What you will do: When you reach the line that contains "Click the South Coast Blaze logo", give it back exactly along with each line after it to the end of the entries; skip any pictures.

Saved entries
....

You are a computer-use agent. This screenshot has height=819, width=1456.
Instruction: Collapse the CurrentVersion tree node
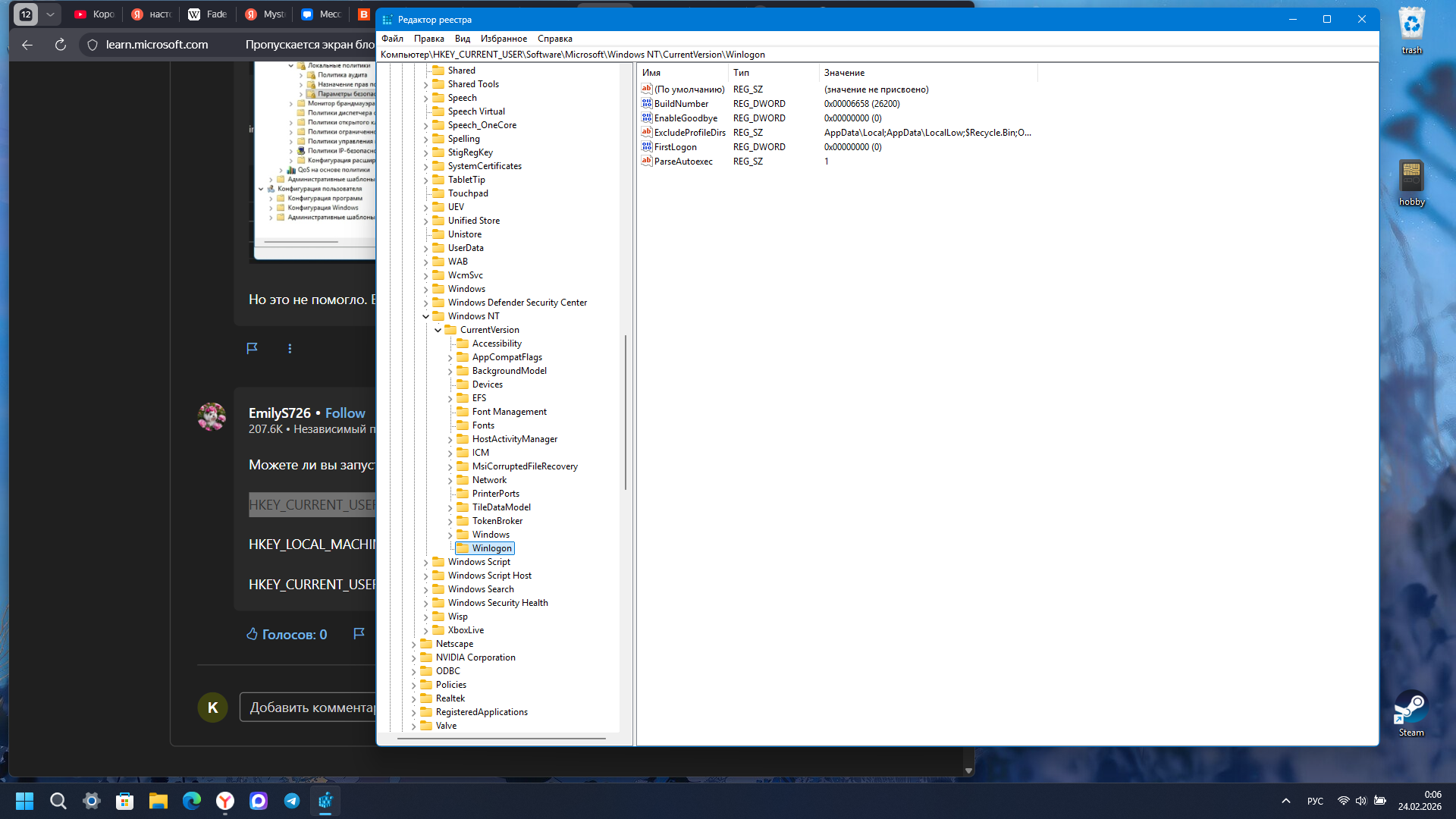[438, 330]
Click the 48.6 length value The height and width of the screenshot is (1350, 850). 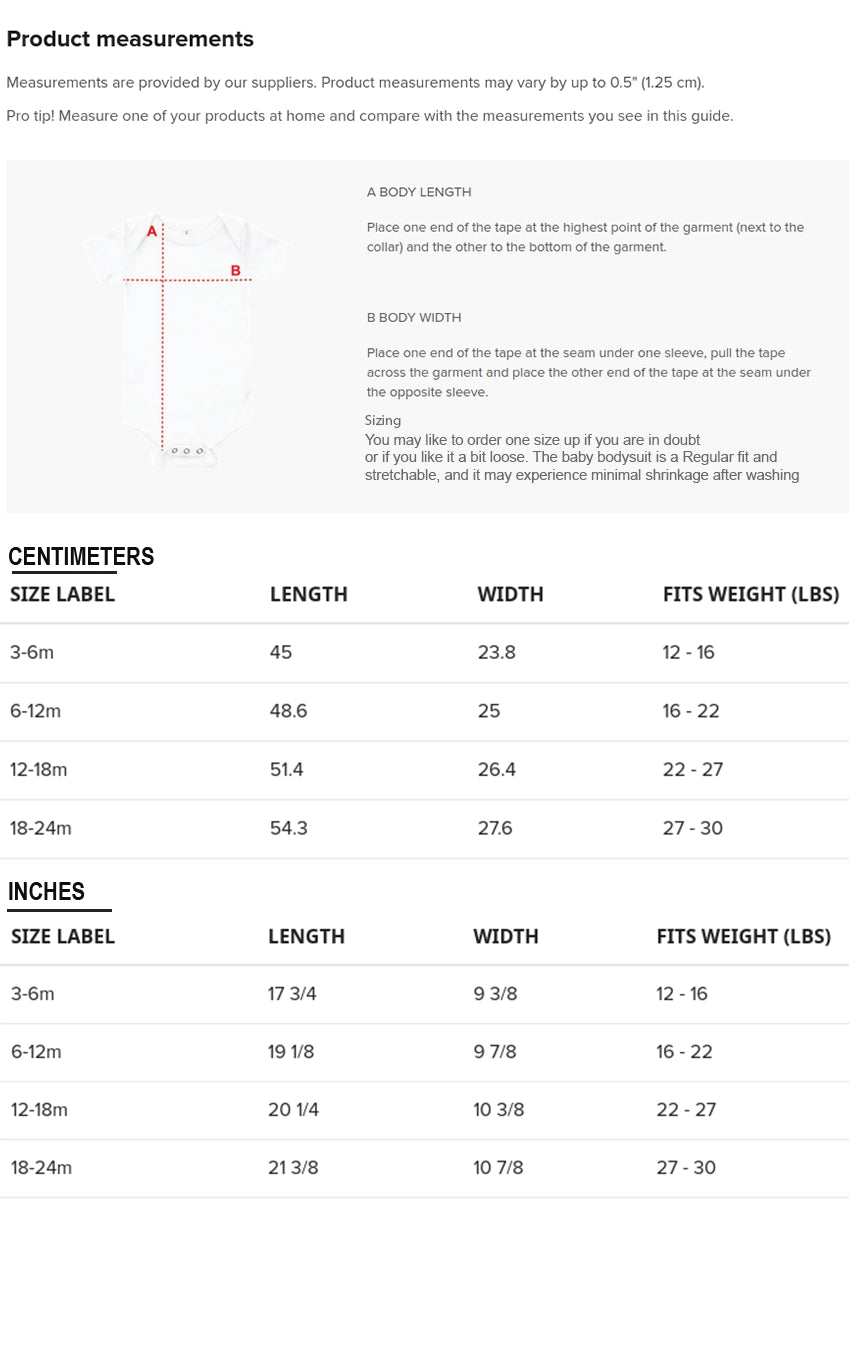[289, 711]
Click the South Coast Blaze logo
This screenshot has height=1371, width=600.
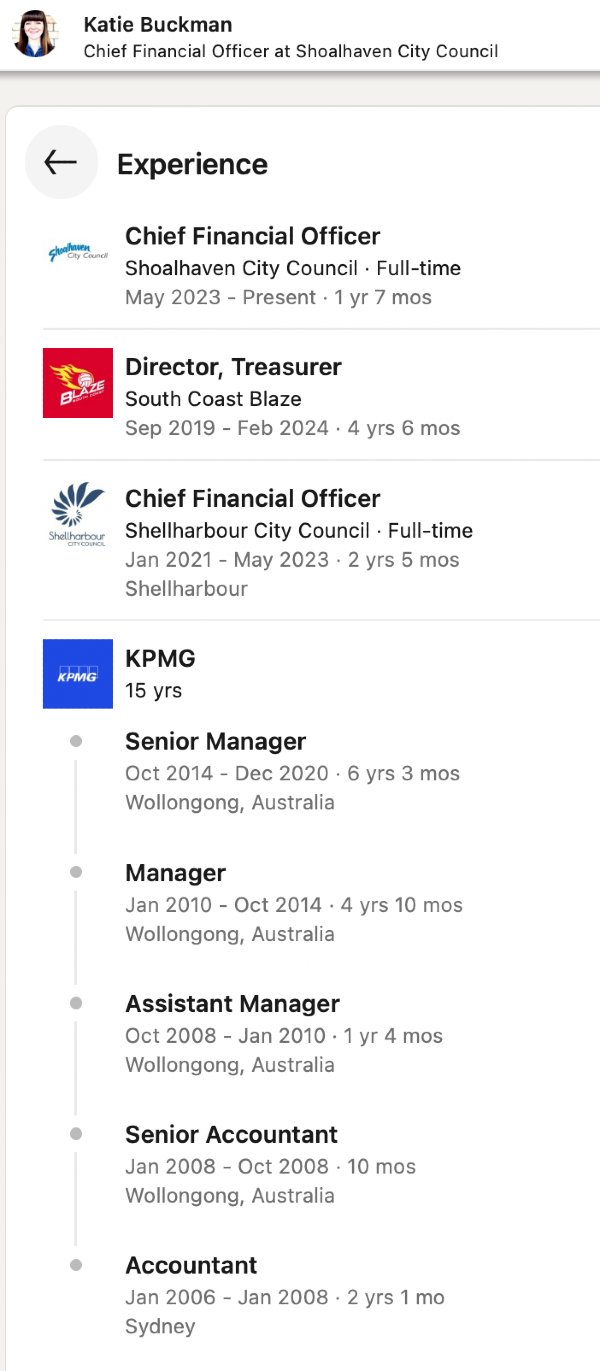click(x=78, y=383)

....

Answer box:
Click the South Coast Blaze logo
This screenshot has height=1371, width=600.
click(x=78, y=383)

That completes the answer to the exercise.